Homophobic attacks have reached dangerous levels in sub-Saharan Africa and must stop, Amnesty International has said in a report.
Governments are increasingly criminalising "homosexual acts" by seeking to impose new laws and draconian penalties, it adds.
This sends the "toxic message" that lesbian, gay, bisexual and transgender people are criminals, Amnesty says.
Many Africans regard homosexuality as un-Christian, correspondents say.
In 2011, the US and UK warned they would use foreign aid to push for homosexuality to be decriminalised on the socially conservative continent.
However, Amnesty said Western countries like the US "actively fund and promote homophobia in Africa".
Homosexual acts are still a crime in 38 sub-Saharan African countries it said in a report titled "Making Love a Crime: Criminalisation of same-sex conduct in sub-Saharan Africa".
In the last five years, South Sudan and Burundi introduced new laws criminalising same-sex relations, it says.
The parliaments of Uganda, Liberia and Nigeria have draft laws before them, seeking to increase penalties, Amnesty adds.
"These poisonous laws must be repealed and the human rights of all Africans upheld," Amnesty said.

LIST OF TASKS:
1. Decide whether each statement below agrees with the article on the criminalisation of same-sex conduct in sub-Saharan Africa. Answer yes or no for each and quote the deciding words of the article. (a) Homosexual acts are still a crime in 38 sub-Saharan African countries. (b) In the last five years, South Sudan and Burundi repealed laws criminalising same-sex relations. (c) Draft laws before the parliaments of Uganda, Liberia and Nigeria seek to reduce penalties.
2. Write out the passage of the article on the criminalisation of same-sex conduct in sub-Saharan Africa that begins at the words "Governments are increasingly" and ends after "criminals, Amnesty says.", substituting "severe" for "draconian".
3. Pick up the article on the criminalisation of same-sex conduct in sub-Saharan Africa after its last sentence and carry it on.

SUPPLIED RECORDS:
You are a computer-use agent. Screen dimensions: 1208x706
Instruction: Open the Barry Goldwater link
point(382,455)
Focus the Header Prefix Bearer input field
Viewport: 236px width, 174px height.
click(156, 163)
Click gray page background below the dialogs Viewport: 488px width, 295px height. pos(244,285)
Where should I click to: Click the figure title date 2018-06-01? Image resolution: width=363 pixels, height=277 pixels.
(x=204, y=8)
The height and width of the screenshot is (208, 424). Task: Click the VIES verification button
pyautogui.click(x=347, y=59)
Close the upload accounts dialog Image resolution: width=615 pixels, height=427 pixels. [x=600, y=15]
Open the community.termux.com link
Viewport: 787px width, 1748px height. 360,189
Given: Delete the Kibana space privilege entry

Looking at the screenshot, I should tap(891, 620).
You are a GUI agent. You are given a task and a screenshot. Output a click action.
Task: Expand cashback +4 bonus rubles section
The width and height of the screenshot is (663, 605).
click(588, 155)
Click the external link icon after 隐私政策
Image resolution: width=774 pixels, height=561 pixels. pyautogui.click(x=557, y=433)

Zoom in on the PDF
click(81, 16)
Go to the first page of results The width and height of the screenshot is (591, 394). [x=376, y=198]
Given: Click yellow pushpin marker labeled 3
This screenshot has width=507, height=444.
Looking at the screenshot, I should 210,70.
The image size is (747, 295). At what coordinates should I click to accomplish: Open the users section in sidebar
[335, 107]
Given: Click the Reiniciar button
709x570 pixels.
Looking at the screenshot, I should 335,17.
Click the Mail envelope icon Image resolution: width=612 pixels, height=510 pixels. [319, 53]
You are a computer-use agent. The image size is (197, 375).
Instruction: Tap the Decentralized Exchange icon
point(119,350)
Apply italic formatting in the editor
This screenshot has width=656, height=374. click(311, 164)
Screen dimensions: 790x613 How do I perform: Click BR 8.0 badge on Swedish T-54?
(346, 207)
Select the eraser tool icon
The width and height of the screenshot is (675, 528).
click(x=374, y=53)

RESPONSES FOR EACH TASK:
1.
(a) Yes: "Homosexual acts are still a crime in 38 sub-Saharan African countries"
(b) No: "South Sudan and Burundi introduced new laws criminalising same-sex relations"
(c) No: "seeking to increase penalties"

2.
Governments are increasingly criminalising "homosexual acts" by seeking to impose new laws and severe penalties, it adds.
This sends the "toxic message" that lesbian, gay, bisexual and transgender people are criminals, Amnesty says.

3.
"In some African countries political leaders target sexual orientation issues to distract attention from their overall human rights records, often marked by rampant discrimination and violence against women, corruption and lack of media freedoms," it added.
In South Africa, at least seven people, five of them lesbians, were murdered between June and November 2012 in what appears to have been targeted violence related to their sexual orientation or gender identity, the report says.
This is despite the fact that homosexual acts are not illegal in South Africa and the country boasts one of the most progressive constitutions in the world, it adds.
In many instances, media reports also inflame hostility towards people not conforming to heterosexual norms, Amnesty says.